L'aide aux taxis électriques est-elle garantie à 5 500 euros ?
Non. Le montant repose sur le dispositif des certificats d'économies d'énergie et varie selon le cours de ces certificats et les accords passés entre acteurs obligés et constructeurs. Les 5 500 euros correspondent au cas où le véhicule et sa batterie sont fabriqués en Europe, et constituent un plafond estimé plutôt qu'un montant garanti.
Les VTC ne sont pas concernés, et les justificatifs le disent
Le dispositif vise les professionnels du taxi, et les pièces demandées ferment la porte aux autres exploitants de véhicules avec chauffeur. Le demandeur doit justifier de son activité de taxi par trois documents, qu'un VTC ne peut par construction pas produire.
- Une copie de l'autorisation de stationnement, qui n'existe que pour les taxis.
- La facture de pose du taximètre par un organisme agréé, portant le numéro d'immatriculation du véhicule.
- Une copie du certificat d'immatriculation, provisoire ou définitif, portant la mention « taxi ».

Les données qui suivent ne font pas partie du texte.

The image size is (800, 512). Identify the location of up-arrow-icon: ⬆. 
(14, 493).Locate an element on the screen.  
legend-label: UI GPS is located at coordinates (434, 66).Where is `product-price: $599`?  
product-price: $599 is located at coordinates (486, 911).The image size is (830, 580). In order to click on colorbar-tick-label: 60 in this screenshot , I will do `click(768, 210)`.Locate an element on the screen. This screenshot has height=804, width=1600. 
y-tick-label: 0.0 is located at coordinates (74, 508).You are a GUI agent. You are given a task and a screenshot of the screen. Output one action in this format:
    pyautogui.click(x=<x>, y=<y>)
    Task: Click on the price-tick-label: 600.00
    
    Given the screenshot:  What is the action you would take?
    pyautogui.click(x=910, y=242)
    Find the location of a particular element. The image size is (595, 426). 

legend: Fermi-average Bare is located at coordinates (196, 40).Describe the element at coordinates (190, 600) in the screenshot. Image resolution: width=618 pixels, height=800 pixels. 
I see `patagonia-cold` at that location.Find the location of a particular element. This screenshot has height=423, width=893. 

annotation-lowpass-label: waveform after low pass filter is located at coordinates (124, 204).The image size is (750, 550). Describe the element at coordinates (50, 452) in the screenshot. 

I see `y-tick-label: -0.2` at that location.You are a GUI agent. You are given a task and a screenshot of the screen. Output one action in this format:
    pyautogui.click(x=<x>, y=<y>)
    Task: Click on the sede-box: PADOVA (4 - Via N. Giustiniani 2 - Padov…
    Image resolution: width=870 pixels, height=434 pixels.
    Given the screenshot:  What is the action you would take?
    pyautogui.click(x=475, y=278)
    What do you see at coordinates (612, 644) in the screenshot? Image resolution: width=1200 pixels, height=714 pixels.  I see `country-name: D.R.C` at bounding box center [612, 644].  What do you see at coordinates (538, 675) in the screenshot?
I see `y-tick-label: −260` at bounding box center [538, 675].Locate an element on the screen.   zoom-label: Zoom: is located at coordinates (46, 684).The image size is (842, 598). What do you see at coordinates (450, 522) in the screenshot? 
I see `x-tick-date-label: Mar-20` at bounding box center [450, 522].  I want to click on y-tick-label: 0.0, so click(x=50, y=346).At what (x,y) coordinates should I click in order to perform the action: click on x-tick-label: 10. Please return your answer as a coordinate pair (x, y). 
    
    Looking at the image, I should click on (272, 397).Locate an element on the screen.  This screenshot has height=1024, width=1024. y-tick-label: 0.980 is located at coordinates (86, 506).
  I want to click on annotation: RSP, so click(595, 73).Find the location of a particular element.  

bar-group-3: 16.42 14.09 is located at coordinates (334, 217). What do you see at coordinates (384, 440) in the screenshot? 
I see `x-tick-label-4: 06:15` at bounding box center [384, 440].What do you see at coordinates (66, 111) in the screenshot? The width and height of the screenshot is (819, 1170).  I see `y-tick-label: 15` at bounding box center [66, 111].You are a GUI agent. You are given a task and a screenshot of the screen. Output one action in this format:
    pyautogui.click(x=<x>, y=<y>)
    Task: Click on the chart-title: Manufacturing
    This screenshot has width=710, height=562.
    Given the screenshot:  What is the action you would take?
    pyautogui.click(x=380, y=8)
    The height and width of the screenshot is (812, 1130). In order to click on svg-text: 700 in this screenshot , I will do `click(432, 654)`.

Le dispositif s'adresse aussi bien aux personnes physiques qu'aux personnes morales, ce qui le rend accessible aux sociétés exploitant plusieurs licences. Une centrale de réservation, en revanche, ne peut pas demander l'aide pour des véhicules qu'elle n'immatricule pas : elle reste par ailleurs soumise à son propre rapportage annuel, que détaille notre article sur la déclaration de verdissement du 30 septembre.
Quatre mois : ce que le calendrier impose
La fenêtre de commande court du 1er septembre au 31 décembre 2026, soit quatre mois, et c'est la date de commande qui compte et non la date de livraison. Pour une activité de taxi, où le renouvellement se décide souvent au fil de l'usure, cette contrainte inverse l'ordre habituel : la question n'est plus quand remplacer le véhicule, mais si le remplacement prévu en 2027 peut être avancé sans coût excessif.
Notre position : avancer une commande de quelques mois pour capter 3 500 à 5 500 euros se justifie si le véhicule sortant a déjà passé le point où son coût d'entretien progresse plus vite que sa décote. Avancer de plus d'un an pour la seule aide revient à payer une année d'amortissement supplémentaire afin d'économiser moins que cette année ne coûte. Le calcul se fait véhicule par véhicule, pas en principe.
2 400
kg de masse maximale du véhicule éligible
Ce que les gestionnaires de flotte peuvent en retenir
Au-delà du cas des taxis, ce dispositif confirme la méthode retenue depuis 2025 : les aides à l'acquisition passent désormais par les certificats d'économies d'énergie plutôt que par le budget de l'État, avec des fenêtres courtes et des montants indexes sur un marché. Le même mécanisme a été retenu pour l'occasion électrique, comme l'explique notre article sur la subvention CEE appliquée à la LLD de véhicules d'occasion.
Pour un parc, la conséquence pratique est qu'une aide ne se budgétise plus à l'année mais à la commande, et qu'elle se vérifie au moment de la signature. C'est un argument de plus en faveur d'un pilotage centralisé des commandes, que l'on trouve dans notre plateforme de gestion de flotte, et d'un arbitrage entre achat et location longue durée fait aide comprise. Le cadre d'ensemble des obligations reste celui que décrit notre dossier sur l'électrification obligatoire des grandes flottes.